Give the lines from the one containing "The width and" up to and including the one containing "(x=1130, y=1088)" as a numbered list, skipping any blank lines and leaving out the pictures.

** Start Data section **

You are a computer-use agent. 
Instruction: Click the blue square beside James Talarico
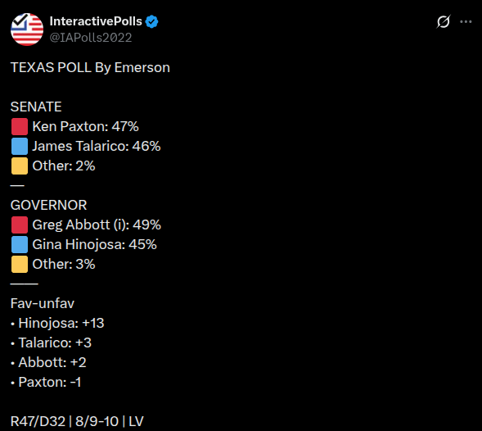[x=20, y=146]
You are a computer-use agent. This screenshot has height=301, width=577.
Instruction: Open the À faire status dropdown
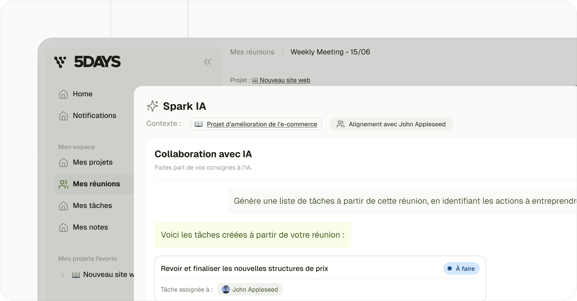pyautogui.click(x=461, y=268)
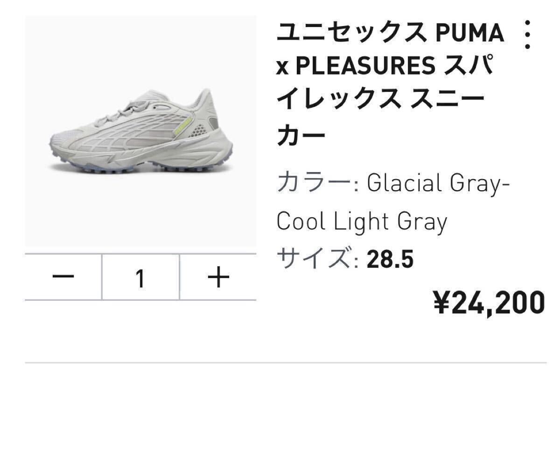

** End Data section **
** Start Data section **

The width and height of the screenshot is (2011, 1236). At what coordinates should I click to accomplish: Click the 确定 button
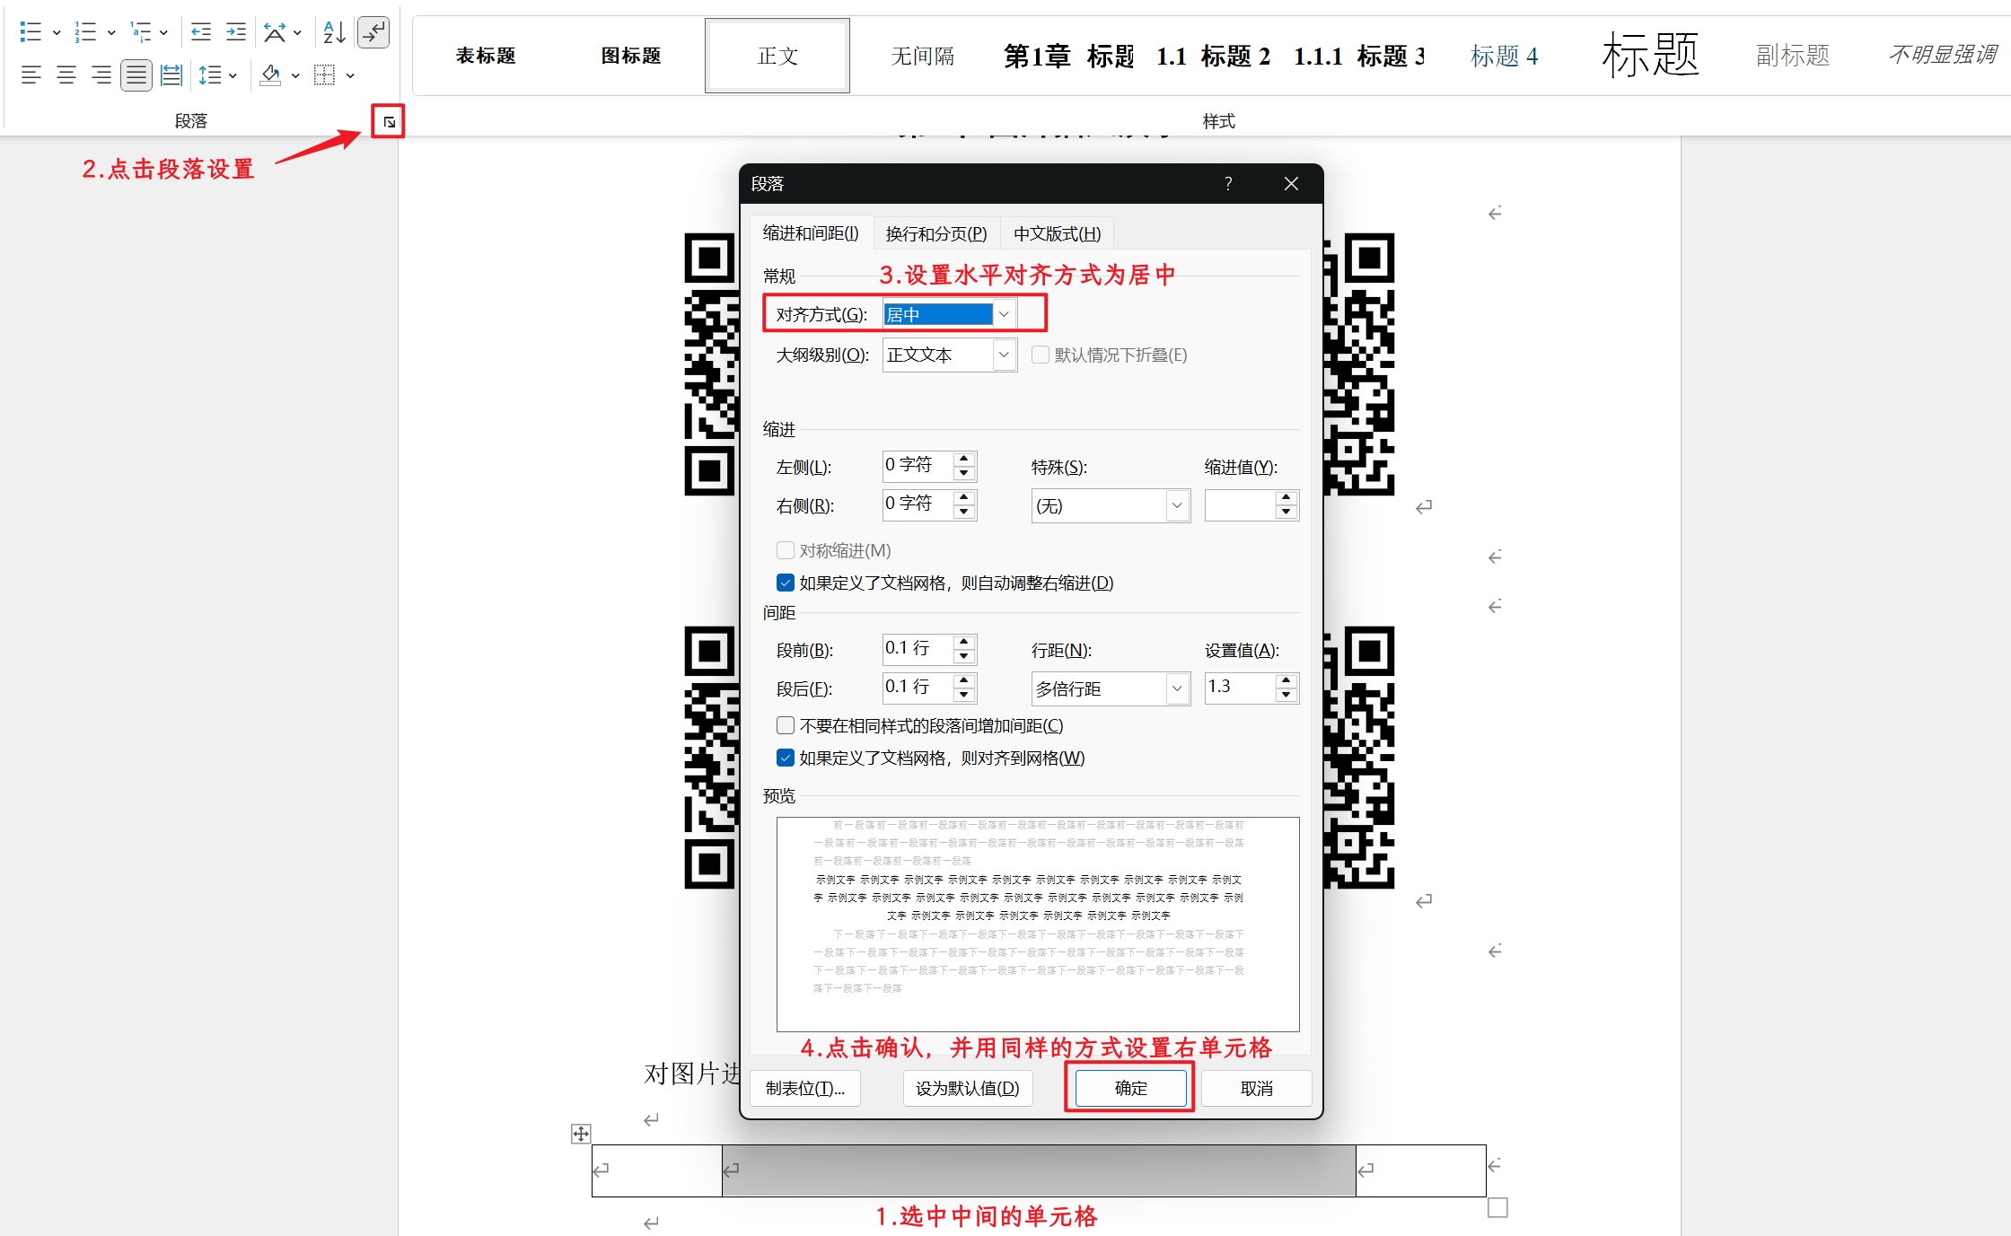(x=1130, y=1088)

** End Data section **

**Exercise solution:**
1. The width and height of the screenshot is (2011, 1236). At what coordinates should I click to accomplish: Click the 确定 button
2. (x=1130, y=1088)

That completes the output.